Element and text location data:
|---|

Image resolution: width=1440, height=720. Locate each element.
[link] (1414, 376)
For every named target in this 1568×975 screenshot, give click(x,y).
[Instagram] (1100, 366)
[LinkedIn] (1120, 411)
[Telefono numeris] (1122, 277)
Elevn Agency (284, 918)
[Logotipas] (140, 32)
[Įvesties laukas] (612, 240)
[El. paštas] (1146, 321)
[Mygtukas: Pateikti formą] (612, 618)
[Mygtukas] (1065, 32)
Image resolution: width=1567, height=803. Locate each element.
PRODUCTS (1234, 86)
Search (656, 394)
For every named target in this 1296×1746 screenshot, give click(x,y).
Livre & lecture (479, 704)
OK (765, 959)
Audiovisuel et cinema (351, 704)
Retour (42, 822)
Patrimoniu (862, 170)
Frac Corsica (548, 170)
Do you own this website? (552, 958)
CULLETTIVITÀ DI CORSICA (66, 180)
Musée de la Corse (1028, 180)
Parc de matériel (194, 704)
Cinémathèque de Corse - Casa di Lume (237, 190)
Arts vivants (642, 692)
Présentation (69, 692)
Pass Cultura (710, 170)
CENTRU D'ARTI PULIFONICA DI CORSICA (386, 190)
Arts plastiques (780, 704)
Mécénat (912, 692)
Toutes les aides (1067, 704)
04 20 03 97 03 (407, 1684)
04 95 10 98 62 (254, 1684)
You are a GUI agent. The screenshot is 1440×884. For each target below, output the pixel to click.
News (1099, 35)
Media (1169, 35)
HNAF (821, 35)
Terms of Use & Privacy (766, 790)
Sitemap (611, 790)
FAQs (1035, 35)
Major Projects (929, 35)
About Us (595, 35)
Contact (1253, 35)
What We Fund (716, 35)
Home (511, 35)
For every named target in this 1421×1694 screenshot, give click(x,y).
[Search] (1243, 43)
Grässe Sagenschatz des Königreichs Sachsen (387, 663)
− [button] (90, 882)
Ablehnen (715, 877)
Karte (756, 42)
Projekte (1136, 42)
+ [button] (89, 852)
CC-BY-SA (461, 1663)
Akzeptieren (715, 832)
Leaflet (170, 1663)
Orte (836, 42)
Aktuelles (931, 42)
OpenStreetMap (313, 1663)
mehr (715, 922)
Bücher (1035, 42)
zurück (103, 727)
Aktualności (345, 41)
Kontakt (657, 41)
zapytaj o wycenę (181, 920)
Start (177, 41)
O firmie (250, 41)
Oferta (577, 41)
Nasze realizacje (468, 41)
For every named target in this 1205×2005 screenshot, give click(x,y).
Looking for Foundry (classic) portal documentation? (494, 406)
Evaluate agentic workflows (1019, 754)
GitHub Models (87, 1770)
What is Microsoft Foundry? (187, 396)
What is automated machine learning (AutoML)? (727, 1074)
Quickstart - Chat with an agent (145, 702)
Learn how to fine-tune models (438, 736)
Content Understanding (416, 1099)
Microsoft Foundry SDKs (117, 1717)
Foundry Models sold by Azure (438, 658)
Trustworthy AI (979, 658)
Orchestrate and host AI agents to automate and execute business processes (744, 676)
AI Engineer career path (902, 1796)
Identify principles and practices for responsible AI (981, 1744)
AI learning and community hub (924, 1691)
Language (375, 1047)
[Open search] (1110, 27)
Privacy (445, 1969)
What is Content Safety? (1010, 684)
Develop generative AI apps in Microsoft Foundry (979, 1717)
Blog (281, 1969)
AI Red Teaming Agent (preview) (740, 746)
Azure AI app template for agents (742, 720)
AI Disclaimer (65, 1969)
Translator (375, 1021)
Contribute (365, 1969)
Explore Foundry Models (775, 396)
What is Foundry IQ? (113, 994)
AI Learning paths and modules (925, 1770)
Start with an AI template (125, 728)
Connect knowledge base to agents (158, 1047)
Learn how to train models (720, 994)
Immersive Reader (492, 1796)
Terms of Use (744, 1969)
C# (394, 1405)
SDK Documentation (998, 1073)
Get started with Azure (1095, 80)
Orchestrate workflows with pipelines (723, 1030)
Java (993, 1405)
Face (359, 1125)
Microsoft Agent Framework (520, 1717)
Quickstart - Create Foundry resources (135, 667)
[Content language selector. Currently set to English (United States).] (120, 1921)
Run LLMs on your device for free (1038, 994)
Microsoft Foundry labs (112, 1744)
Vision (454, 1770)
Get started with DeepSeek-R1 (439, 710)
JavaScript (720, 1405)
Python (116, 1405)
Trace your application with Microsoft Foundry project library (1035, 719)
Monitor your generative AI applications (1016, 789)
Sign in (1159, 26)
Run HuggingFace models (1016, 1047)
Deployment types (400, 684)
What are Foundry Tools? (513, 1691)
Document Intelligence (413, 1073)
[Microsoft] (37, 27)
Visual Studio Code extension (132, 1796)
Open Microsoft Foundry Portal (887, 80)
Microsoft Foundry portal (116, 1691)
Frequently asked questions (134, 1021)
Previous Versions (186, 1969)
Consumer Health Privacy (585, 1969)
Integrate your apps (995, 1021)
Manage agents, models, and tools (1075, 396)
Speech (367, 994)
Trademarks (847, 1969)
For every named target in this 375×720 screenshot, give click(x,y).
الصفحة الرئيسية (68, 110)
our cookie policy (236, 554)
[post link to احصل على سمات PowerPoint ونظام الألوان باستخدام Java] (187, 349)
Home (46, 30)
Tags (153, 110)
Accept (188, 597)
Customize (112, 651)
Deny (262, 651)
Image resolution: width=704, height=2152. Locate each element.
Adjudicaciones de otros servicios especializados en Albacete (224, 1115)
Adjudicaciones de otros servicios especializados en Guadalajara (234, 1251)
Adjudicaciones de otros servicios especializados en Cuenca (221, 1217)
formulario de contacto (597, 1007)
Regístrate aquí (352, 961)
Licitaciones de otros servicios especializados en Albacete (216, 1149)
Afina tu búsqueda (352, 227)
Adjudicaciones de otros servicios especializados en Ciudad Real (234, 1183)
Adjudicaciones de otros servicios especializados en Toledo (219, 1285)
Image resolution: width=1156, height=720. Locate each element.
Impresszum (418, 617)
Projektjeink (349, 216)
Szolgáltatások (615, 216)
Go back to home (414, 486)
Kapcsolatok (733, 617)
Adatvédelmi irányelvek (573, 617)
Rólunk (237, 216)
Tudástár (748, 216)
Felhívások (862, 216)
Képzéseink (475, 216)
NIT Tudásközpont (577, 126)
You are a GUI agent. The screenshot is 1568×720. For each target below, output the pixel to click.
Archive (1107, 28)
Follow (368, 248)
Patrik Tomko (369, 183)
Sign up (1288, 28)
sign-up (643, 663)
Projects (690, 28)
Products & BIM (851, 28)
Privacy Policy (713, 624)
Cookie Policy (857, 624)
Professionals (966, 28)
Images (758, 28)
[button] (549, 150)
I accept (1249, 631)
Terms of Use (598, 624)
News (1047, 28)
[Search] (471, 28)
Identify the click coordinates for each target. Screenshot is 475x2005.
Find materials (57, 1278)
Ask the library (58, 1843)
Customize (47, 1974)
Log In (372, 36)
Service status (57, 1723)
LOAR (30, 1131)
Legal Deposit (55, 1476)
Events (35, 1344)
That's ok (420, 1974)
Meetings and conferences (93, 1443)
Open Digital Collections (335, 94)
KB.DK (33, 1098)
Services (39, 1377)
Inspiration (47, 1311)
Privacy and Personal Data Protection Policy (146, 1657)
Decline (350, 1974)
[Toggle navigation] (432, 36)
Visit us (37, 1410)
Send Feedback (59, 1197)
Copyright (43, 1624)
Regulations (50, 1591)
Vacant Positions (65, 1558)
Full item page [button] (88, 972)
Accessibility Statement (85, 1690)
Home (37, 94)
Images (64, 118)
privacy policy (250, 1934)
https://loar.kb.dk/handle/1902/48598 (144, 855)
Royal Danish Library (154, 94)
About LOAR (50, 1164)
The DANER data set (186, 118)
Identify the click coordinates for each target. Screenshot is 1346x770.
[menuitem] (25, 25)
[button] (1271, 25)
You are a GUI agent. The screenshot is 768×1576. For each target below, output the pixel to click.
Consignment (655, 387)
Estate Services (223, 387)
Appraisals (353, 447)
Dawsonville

|---|

» **DO THIS**
Update the items from the line with "Open Microsoft Foundry Portal (887, 80)" to the line with "Projektjeink (349, 216)" by replacing "Customize" with "Manage preferences", and give back only those lines with nothing else changed.

» **ANSWER TO THIS EXERCISE**
Open Microsoft Foundry Portal (887, 80)
Microsoft Foundry portal (116, 1691)
Frequently asked questions (134, 1021)
Previous Versions (186, 1969)
Consumer Health Privacy (585, 1969)
Integrate your apps (995, 1021)
Manage agents, models, and tools (1075, 396)
Speech (367, 994)
Trademarks (847, 1969)
For every named target in this 375×720 screenshot, give click(x,y).
الصفحة الرئيسية (68, 110)
our cookie policy (236, 554)
[post link to احصل على سمات PowerPoint ونظام الألوان باستخدام Java] (187, 349)
Home (46, 30)
Tags (153, 110)
Accept (188, 597)
Manage preferences (112, 651)
Deny (262, 651)
Image resolution: width=704, height=2152. Locate each element.
Adjudicaciones de otros servicios especializados en Albacete (224, 1115)
Adjudicaciones de otros servicios especializados en Guadalajara (234, 1251)
Adjudicaciones de otros servicios especializados en Cuenca (221, 1217)
formulario de contacto (597, 1007)
Regístrate aquí (352, 961)
Licitaciones de otros servicios especializados en Albacete (216, 1149)
Afina tu búsqueda (352, 227)
Adjudicaciones de otros servicios especializados en Ciudad Real (234, 1183)
Adjudicaciones de otros servicios especializados en Toledo (219, 1285)
Image resolution: width=1156, height=720. Locate each element.
Impresszum (418, 617)
Projektjeink (349, 216)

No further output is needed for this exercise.